--- Recorded data Enclosed Below ---

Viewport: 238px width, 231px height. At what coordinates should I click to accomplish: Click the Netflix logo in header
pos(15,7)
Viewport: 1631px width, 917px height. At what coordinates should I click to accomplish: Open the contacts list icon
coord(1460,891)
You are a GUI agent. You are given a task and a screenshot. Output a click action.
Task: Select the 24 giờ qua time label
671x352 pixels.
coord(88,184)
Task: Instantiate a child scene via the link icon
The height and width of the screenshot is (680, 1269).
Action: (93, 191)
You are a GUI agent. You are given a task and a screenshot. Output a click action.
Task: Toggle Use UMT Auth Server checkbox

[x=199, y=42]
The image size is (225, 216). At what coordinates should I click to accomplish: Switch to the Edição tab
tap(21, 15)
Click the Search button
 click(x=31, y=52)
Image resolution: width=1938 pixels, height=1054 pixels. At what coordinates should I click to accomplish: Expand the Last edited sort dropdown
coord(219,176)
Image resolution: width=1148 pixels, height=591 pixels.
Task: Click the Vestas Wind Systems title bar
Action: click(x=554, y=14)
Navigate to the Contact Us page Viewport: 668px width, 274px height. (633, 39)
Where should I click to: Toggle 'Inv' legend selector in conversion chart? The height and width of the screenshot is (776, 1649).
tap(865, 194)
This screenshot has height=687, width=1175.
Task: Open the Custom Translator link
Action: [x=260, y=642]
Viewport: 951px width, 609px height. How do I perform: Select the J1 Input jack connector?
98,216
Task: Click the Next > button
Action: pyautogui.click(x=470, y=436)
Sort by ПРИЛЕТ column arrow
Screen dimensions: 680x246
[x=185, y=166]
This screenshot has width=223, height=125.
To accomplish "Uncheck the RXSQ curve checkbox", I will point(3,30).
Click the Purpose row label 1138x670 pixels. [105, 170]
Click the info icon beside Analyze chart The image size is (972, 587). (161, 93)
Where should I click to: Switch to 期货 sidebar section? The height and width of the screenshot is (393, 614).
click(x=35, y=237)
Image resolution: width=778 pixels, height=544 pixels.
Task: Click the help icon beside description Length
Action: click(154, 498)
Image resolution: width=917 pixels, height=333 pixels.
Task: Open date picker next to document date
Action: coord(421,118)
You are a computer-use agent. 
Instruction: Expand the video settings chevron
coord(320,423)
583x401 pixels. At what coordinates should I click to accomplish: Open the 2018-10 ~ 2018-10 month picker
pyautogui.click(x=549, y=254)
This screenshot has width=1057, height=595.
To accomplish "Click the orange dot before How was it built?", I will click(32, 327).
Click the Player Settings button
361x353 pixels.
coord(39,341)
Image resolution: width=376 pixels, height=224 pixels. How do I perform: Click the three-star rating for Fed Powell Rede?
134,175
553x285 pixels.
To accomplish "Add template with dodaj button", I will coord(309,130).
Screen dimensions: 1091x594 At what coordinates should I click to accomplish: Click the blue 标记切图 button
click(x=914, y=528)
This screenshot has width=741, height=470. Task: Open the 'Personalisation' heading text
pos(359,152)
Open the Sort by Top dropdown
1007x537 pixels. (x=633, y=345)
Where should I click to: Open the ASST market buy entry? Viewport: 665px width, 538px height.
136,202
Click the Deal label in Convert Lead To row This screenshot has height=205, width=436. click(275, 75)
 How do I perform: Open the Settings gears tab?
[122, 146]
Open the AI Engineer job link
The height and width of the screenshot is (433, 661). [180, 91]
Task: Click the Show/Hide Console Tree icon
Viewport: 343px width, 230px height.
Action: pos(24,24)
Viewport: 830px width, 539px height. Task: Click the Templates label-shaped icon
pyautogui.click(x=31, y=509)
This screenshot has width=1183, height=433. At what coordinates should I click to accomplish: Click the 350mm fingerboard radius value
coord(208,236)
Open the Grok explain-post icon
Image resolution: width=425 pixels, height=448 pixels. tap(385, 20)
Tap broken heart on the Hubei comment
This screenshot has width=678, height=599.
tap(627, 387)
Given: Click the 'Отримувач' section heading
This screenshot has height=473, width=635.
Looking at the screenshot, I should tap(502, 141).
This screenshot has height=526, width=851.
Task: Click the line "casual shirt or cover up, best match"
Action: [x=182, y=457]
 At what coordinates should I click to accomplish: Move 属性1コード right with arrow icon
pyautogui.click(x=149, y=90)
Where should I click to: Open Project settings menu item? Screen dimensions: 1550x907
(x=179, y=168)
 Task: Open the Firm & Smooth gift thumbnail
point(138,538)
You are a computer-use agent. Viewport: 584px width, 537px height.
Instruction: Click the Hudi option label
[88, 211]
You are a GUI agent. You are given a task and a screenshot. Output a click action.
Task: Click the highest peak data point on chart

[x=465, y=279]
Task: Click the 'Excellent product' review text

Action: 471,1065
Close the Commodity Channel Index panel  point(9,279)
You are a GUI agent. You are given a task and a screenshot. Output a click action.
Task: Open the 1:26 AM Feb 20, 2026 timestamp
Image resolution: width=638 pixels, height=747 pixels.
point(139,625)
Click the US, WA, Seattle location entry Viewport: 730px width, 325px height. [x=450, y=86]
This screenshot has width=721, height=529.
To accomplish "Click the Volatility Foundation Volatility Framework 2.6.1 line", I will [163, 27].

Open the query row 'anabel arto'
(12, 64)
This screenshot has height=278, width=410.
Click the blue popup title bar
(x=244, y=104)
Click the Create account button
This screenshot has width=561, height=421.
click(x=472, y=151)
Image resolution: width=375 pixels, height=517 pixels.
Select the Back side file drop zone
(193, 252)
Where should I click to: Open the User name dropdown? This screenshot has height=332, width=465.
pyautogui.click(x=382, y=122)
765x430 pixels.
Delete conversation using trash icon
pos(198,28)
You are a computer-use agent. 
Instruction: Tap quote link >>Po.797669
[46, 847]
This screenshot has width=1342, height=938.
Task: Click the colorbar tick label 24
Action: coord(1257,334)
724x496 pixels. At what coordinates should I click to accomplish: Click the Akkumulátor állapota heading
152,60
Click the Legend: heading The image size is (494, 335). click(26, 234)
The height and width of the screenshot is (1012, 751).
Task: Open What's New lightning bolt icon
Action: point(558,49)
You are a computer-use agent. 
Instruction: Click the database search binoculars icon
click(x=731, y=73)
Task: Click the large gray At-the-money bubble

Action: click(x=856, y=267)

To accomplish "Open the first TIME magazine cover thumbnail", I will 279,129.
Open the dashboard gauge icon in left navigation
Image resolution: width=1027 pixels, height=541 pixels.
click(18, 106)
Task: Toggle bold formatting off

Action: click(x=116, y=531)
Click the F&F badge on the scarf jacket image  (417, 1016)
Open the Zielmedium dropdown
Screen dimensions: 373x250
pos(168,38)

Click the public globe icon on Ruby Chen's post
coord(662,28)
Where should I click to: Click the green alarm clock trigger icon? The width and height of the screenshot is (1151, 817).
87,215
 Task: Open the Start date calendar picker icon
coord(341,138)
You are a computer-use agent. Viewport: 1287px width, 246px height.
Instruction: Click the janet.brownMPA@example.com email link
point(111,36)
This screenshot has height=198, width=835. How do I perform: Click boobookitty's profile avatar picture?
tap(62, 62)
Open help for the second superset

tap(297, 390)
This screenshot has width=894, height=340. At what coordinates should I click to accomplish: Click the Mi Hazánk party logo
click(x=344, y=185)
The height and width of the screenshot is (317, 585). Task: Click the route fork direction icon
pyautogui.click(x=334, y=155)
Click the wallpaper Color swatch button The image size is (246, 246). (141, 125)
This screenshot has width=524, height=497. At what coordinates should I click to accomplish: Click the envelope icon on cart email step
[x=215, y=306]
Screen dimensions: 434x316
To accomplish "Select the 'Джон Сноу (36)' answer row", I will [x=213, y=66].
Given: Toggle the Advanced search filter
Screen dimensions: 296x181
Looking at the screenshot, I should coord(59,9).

--- End of Enclosed Recorded data ---

• [Task to complete]: Quote, without alteration, the final stretch of the entries: the line with "You are a computer-use agent. Viewport: 1287px" onward to the last line.

• [Result of the task]:
You are a computer-use agent. Viewport: 1287px width, 246px height.
Instruction: Click the janet.brownMPA@example.com email link
point(111,36)
This screenshot has height=198, width=835. How do I perform: Click boobookitty's profile avatar picture?
tap(62, 62)
Open help for the second superset

tap(297, 390)
This screenshot has width=894, height=340. At what coordinates should I click to accomplish: Click the Mi Hazánk party logo
click(x=344, y=185)
The height and width of the screenshot is (317, 585). Task: Click the route fork direction icon
pyautogui.click(x=334, y=155)
Click the wallpaper Color swatch button The image size is (246, 246). (141, 125)
This screenshot has width=524, height=497. At what coordinates should I click to accomplish: Click the envelope icon on cart email step
[x=215, y=306]
Screen dimensions: 434x316
To accomplish "Select the 'Джон Сноу (36)' answer row", I will [x=213, y=66].
Given: Toggle the Advanced search filter
Screen dimensions: 296x181
Looking at the screenshot, I should coord(59,9).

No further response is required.